What to do: For the data below, transcribe the part that opens with the line containing "This screenshot has" and closes with the line containing "the 3,771 retweet", exactly and with no pictures.

Extracted material:
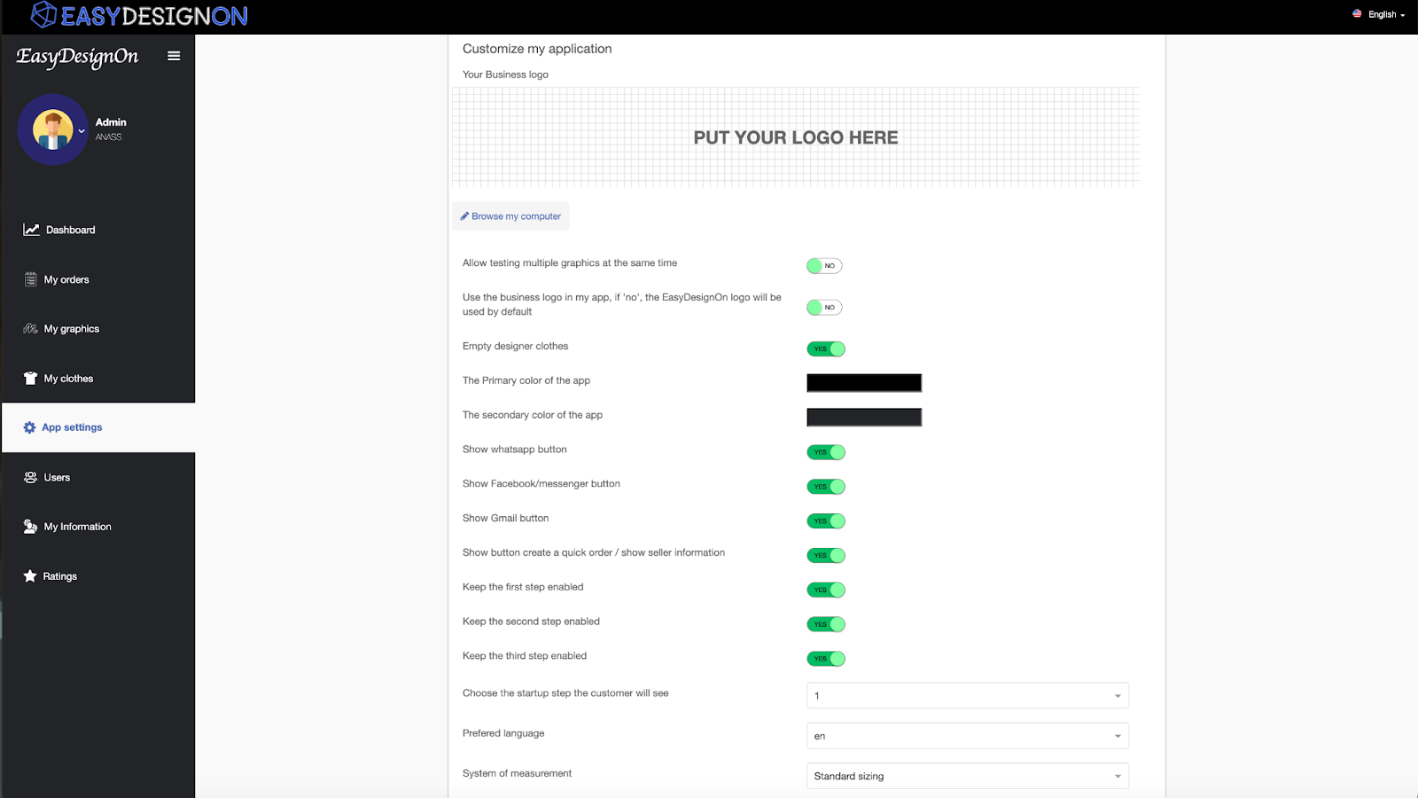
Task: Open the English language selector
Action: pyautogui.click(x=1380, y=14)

...

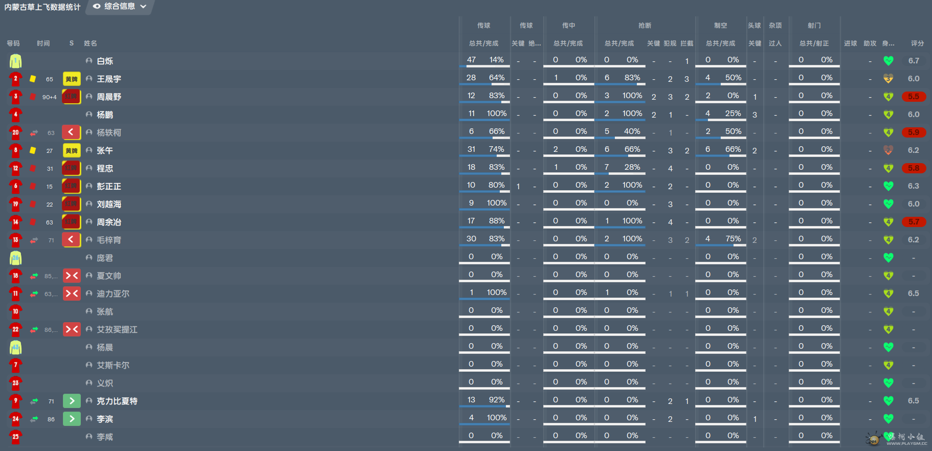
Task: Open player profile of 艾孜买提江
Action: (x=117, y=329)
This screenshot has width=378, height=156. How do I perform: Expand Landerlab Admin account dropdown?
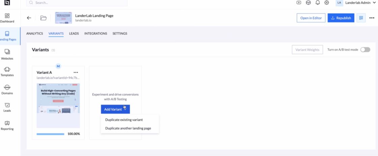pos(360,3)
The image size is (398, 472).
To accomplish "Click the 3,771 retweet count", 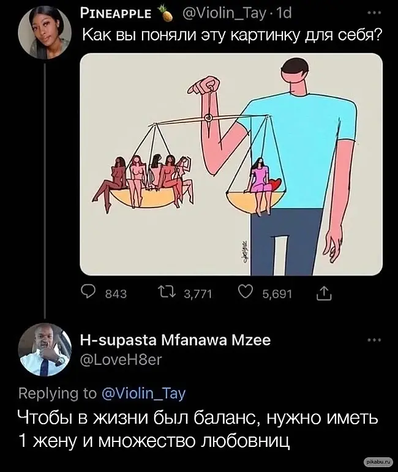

Result for this task:
This screenshot has width=378, height=156. How do I perform: Expand Landerlab Admin account dropdown?
pos(360,3)
The image size is (398, 472).
To accomplish "Click the 3,771 retweet count", 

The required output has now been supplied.